Ability of Head Impact Measurements to Predict Sports Concussions: A Review

Young Joon Kim; Nasir M Stovall; Blake Bacevich; Christopher Stapleton; Ganesh Shankar; Craig A Rovito; Daniel H Daneshvar; Ron Hirschberg; Ross D Zafonte; Brian V Nahed

doi:10.1227/neu.0000000000003524

Ability of Head Impact Measurements to Predict Sports Concussions: A Review

Neurosurgery. 2025 May 27. doi: 10.1227/neu.0000000000003524. Online ahead of print.

Authors

Young Joon Kim^{1

2}, Nasir M Stovall^{1

2}, Blake Bacevich^{1

2}, Christopher Stapleton³, Ganesh Shankar³, Craig A Rovito⁴, Daniel H Daneshvar⁴, Ron Hirschberg⁴, Ross D Zafonte⁴, Brian V Nahed³

Affiliations

¹ Harvard Medical School, Boston, Massachusetts, USA.
² Athlex AI, Boston, Massachusetts, USA.
³ Department of Neurosurgery, Massachusetts General Hospital, Boston, Massachusetts, USA.
⁴ Department of Physical Medicine and Rehabilitation, Massachusetts General Hospital, Boston, Massachusetts, USA.

PMID: 40422552
DOI: 10.1227/neu.0000000000003524

Abstract

Background and objectives: Provide a review of the current landscape of motion sensor-based analyses of mild traumatic brain injury (concussion) and shed light on avenues for further investigation.

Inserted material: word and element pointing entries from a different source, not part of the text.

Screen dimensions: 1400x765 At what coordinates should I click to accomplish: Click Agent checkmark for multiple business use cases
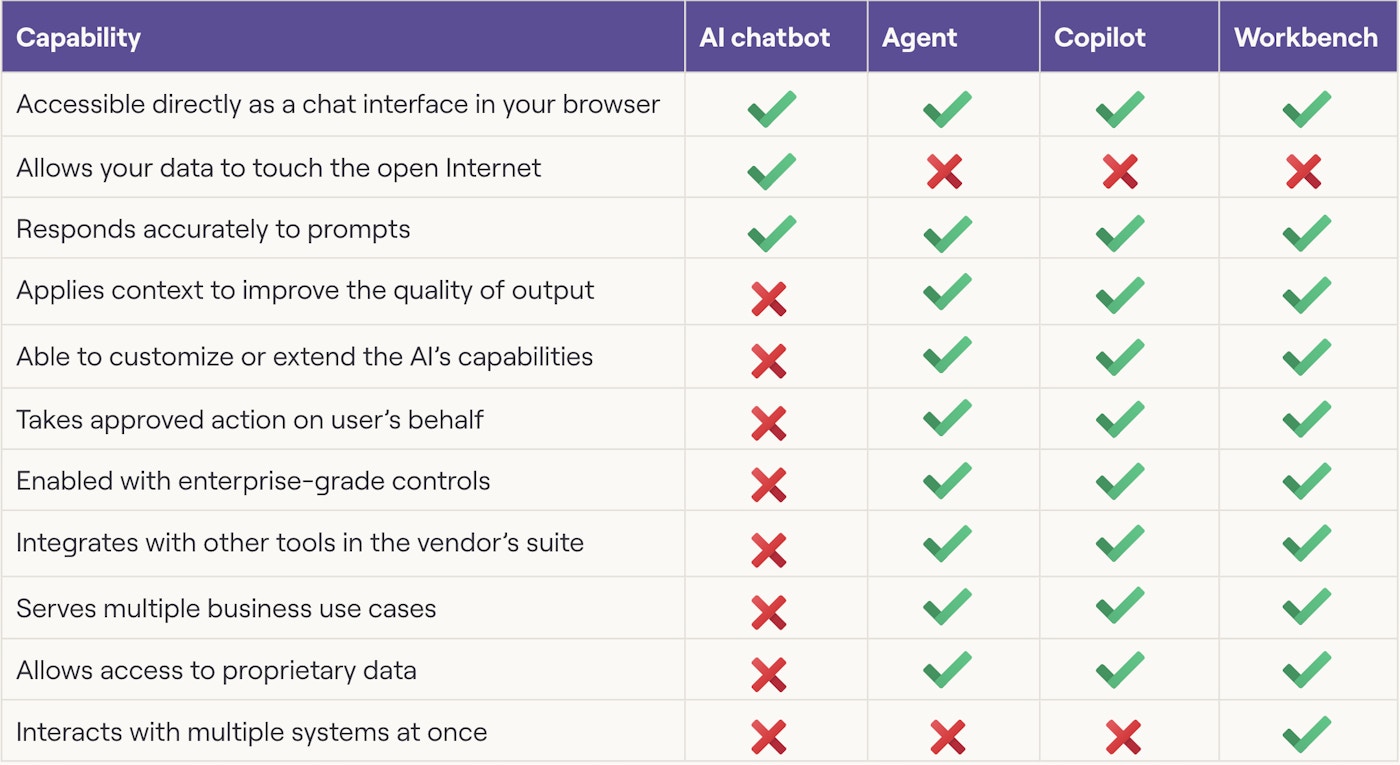(947, 608)
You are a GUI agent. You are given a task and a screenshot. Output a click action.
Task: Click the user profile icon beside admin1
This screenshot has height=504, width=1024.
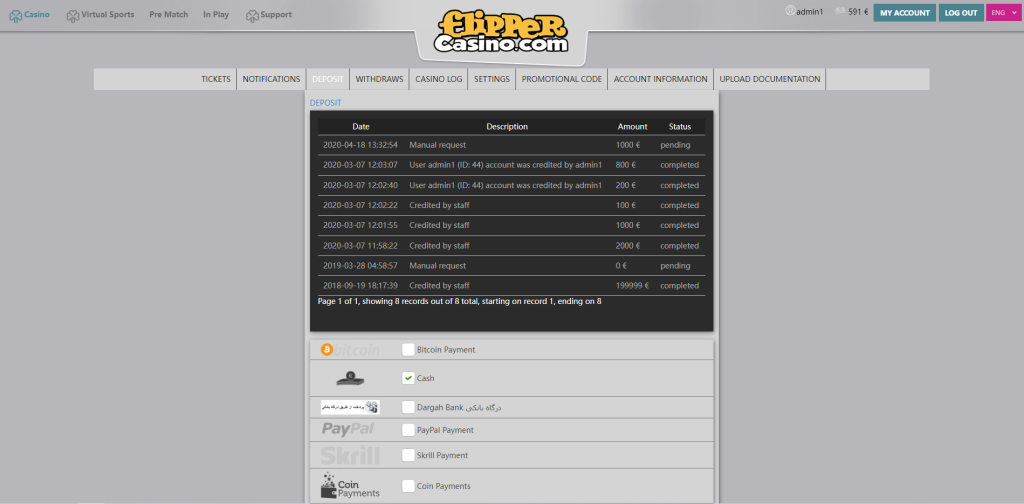(x=790, y=12)
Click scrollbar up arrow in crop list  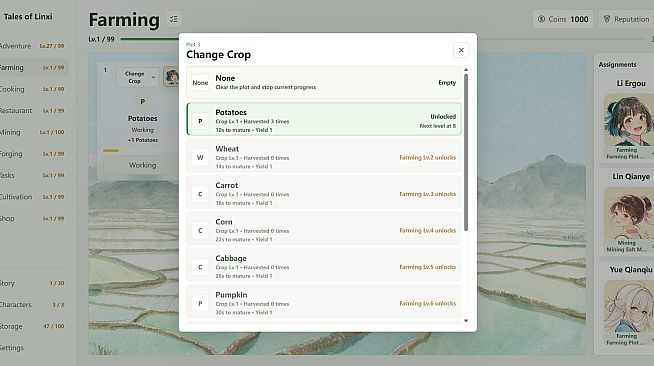point(466,70)
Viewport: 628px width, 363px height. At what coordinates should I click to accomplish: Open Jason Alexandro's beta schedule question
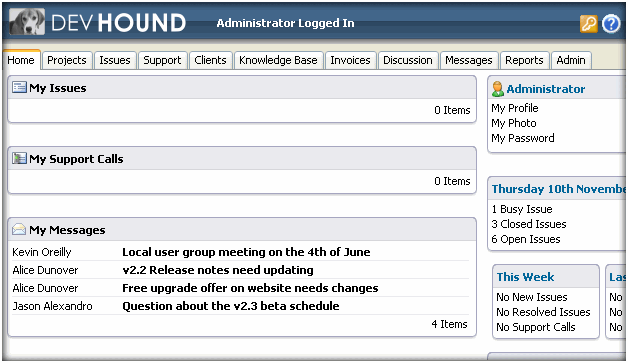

Methods: A review of the literature on motion sensor-based concussion studies was conducted using search terms "concussion prediction sensor," "concussion prediction motion," "concussion diagnosis sensor," and "concussion diagnosis motion" in PubMed (between January 2000 and March 2024). In total, 207 publications were initially identified. However, only 14 studies were ultimately included, due to lack of requisite measurement variables, focus on different outcomes, or participant overlap with included studies. Consolidation of mean and standard deviation of measurement variables was performed using the application of Cochrane formula.

Results: Across 14 studies, most used head impact data from football (85.7%) and the Head Impact Telemetry system for data acquisition (92.9%). Most of the studies used data sets from collegiate athletes (71.4%). A minority of studies included female athletes (14.3%). On average, male athletes experienced higher linear and rotational accelerations during concussive vs nonconcussive impacts (97.6 ± 33.8 g and 4614.9 ± 2568.7 rad/s2 vs 24.4 ± 16.2 g and 1641.9 ± 1216.6 rad/s2). Moreover, male athletes experienced higher linear accelerations, but similar rotational accelerations, compared with female athletes specifically during concussive impacts (97.6 ± 33.8 g and 4614.9 ± 2568.7 rad/s2 vs 43.0 ± 11.5 g and 4030 ± 1435 rad/s2). Notably, studies that predicted concussion probability using multivariate regression methods (26.7%) demonstrated challenges with accuracy due to low positive predictive values (ranging from 0.3%-0.9%) and high false-positive rates (up to 39.4%).

Conclusion: Despite the statistical differences in head impact measurements between concussive and nonconcussive impacts, they have limited clinical utility as a stand-alone concussion identification tool. Head impact measurements may be most useful when used as an adjunct to other clinical and physiological markers.

Keywords: Concussion; Impact; Prediction; Sensor; Trauma.